Opinião
As inconsistências problemáticas da "reforma" do IRC
Dois meses de discussão pública e dezenas de colóquios e audiências depois continuam por responder duas perguntas fundamentais sobre a "reforma" do IRC. Quanto custará aos contribuintes? E em que medida o interesse geral do País justifica que se abdique de uma receita substancial numa altura em que se cortam salários e pensões de 700 euros a um milhão de portugueses.
Dois meses de discussão pública e dezenas de colóquios e audiências depois continuam por responder duas perguntas fundamentais sobre a "reforma" do IRC. Quanto custará aos contribuintes? E em que medida o interesse geral do País justifica que se abdique de uma receita substancial numa altura em que se cortam salários e pensões de 700 euros a um milhão de portugueses.
Comecemos pelo custo. A descida de dois pontos da taxa normal dos 25% para os 23% vale, segundo a comissão que preparou as propostas, 219 milhões de euros. O Governo decretou um apagão sobre este valor e fala em apenas 70 milhões, omitindo o que justifica a diferença e as suas implicações. Em traços gerais, a taxa baixa, mas a totalidade do alívio fiscal não se reflecte nos pagamentos por conta que as empresas fazem já em 2014 (com uma lógica semelhante às retenções na fonte dos trabalhadores dependentes). Só em 2015, quando entregarem a declaração de IRC é que as empresas poderão aproveitar na íntegra a redução da taxa, ficando obrigadas a fazer pagamentos antecipados ao Estado acima do necessário. E é em 2015 que os cofres públicos sofrerão o choque orçamental de 149 milhões de euros a somar aos 70 milhões do próximo ano.
A proposta do IRC vem também facilitar as situações em que os grupos podem pagar imposto sobre o resultado consolidado das empresas que o integram. Custará dinheiro, não é quantificado.
O conceito de gasto fiscal, que determina o tipo de despesas correntes que as empresas podem e não podem deduzir como custo, é flexibilizado. É mais uma perda que pode ser significativa é não é quantificada.
Some-se a isto o alargamento do período para o reporte de prejuízos, a criação de benefícios fiscais à compra de activos intangíveis e mais um conjunto de simplificações de redacção das normas a favor do contribuinte e imagine-se o resultado destas parcelas num futuro não muito distante. A falta de transparência é já por si um mau prenúncio.

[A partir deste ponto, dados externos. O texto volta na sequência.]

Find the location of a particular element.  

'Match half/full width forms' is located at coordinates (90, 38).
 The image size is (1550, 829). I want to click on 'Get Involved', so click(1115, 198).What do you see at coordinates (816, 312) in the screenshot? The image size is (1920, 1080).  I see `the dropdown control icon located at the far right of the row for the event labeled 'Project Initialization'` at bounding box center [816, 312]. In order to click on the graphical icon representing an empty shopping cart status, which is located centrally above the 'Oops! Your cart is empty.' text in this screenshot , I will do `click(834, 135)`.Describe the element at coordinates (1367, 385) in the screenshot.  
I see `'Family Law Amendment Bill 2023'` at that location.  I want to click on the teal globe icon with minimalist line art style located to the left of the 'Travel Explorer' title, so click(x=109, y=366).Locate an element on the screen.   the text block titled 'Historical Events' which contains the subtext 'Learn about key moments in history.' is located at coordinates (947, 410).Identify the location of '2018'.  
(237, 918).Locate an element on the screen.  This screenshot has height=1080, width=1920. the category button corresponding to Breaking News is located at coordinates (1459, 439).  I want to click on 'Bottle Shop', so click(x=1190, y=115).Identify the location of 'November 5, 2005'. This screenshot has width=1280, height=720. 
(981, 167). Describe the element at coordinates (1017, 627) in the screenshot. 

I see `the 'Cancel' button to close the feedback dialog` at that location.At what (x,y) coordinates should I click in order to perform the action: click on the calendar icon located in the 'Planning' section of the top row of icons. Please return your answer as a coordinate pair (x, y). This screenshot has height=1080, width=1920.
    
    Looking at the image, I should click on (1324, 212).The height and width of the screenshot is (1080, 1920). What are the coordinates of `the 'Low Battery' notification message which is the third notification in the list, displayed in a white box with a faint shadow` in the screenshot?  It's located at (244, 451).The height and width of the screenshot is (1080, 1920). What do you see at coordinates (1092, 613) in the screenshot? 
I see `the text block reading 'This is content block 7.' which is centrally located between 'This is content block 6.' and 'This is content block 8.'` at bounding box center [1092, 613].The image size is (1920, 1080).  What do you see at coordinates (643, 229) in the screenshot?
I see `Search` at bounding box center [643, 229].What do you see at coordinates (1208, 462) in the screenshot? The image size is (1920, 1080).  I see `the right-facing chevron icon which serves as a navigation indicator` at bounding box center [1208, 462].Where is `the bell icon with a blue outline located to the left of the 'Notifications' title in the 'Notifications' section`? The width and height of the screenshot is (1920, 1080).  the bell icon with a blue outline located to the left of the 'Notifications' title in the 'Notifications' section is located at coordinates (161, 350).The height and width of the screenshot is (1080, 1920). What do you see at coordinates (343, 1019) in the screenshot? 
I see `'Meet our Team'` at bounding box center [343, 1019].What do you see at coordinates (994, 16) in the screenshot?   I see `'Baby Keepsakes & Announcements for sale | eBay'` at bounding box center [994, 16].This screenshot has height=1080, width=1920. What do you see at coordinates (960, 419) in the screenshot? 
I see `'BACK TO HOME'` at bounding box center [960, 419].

Vamos agora ao interesse geral. O Governo diz que o País precisa de combinar austeridade com estímulos ao crescimento, que o IRC é uma peça vital nessa estratégia e que a reforma terá efeitos virtuosos já no curto e médio prazo sobre a criação de emprego, sobre o investimento português no estrangeiro, sobre o investimento estrangeiro em Portugal e sobre as exportações. Proclama que a reforma é "fundamental", a proposta "profunda e abrangente", o impacto "muito, muito significativo", mas não sai daí.
Não se apresentam estudos que ilustrem a correlação entre as variáveis, estimativas sobre o impacto da reforma no cenário macroeconómico, nem se explica o que é que falhou para que o hiperbólico "supercrédito" fiscal vá custar 170 milhões de euros a troco de pouco ou nenhum impacto no novo investimento, a julgar pelas Grandes Opções do Plano.
Em entrevista ao Negócios, a ministra das Finanças diz que "é uma questão de convicção que a reforma do IRC abre caminho a melhores perspectivas de crescimento no futuro". Efectivamente, o Governo, a começar pelo secretário dos Assuntos Fiscais, transformou esta "reforma" do IRC num exercício de ilusionismo e de fé. É claro que seria mais fácil acompanhá-los se ao mesmo tempo não fossem exigidos milhares de milhões de euros a pensionistas, funcionários públicos e contribuintes de IRS.